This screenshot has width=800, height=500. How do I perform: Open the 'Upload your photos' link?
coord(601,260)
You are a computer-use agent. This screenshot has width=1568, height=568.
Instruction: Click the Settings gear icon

▬▬▬▬▬▬▬▬▬▬

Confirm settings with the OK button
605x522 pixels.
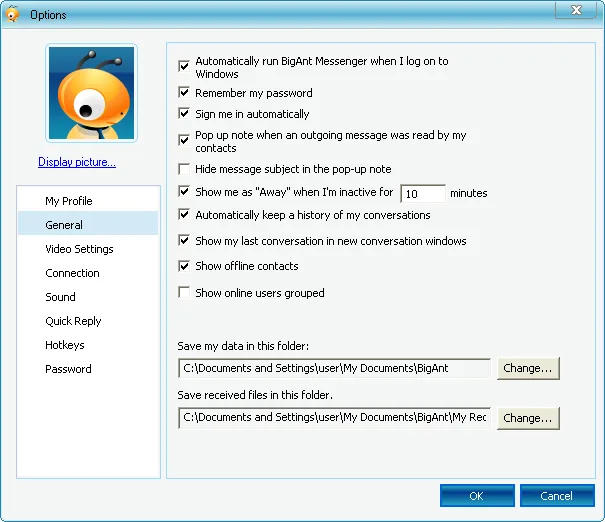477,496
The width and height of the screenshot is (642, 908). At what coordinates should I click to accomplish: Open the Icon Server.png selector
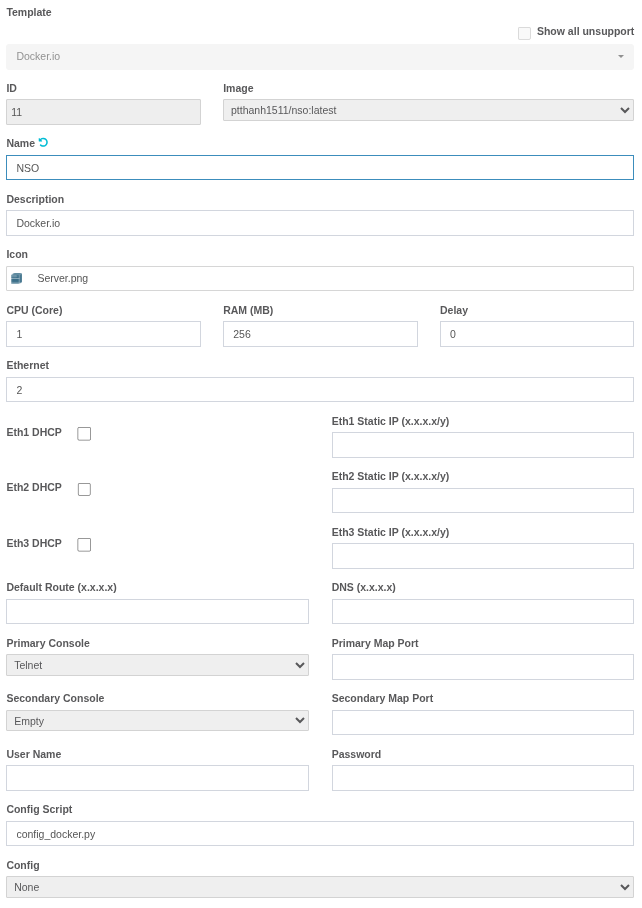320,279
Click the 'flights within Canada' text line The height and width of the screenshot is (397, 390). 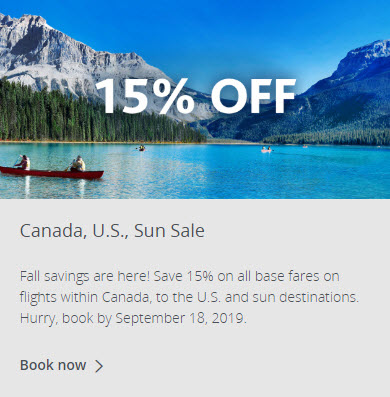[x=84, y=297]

▬▬▬▬▬▬▬▬▬▬

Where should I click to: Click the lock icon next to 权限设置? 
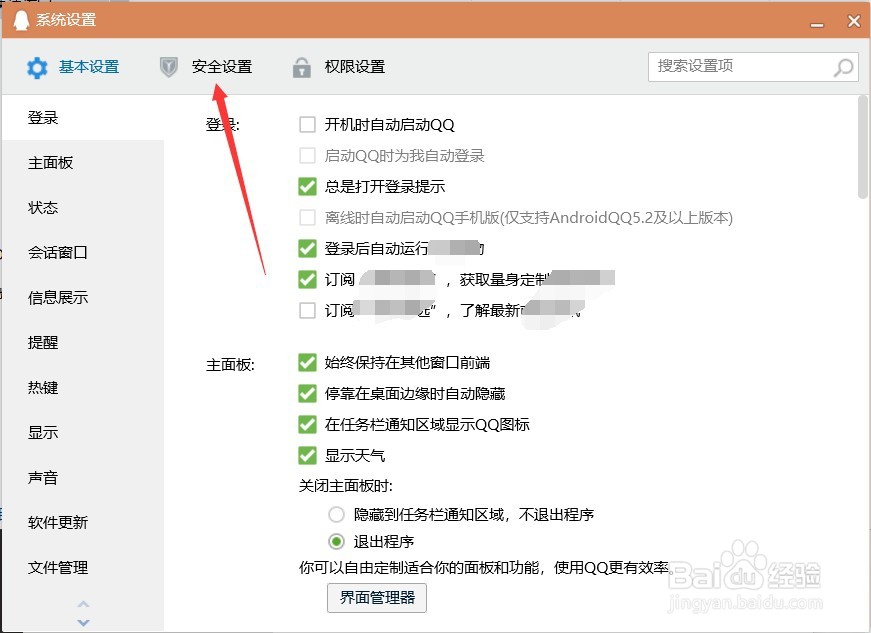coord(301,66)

▬▬▬▬▬▬▬▬▬▬

TASK OBJECTIVE >> Starting at the line above that contains "You are a computer-use", repeat each line exactly up to and including the line that contains "Instruction: Click the Settings gear icon", and stop there.

RESPONSE AREA >>
You are a computer-use agent. This screenshot has width=1568, height=568.
Instruction: Click the Settings gear icon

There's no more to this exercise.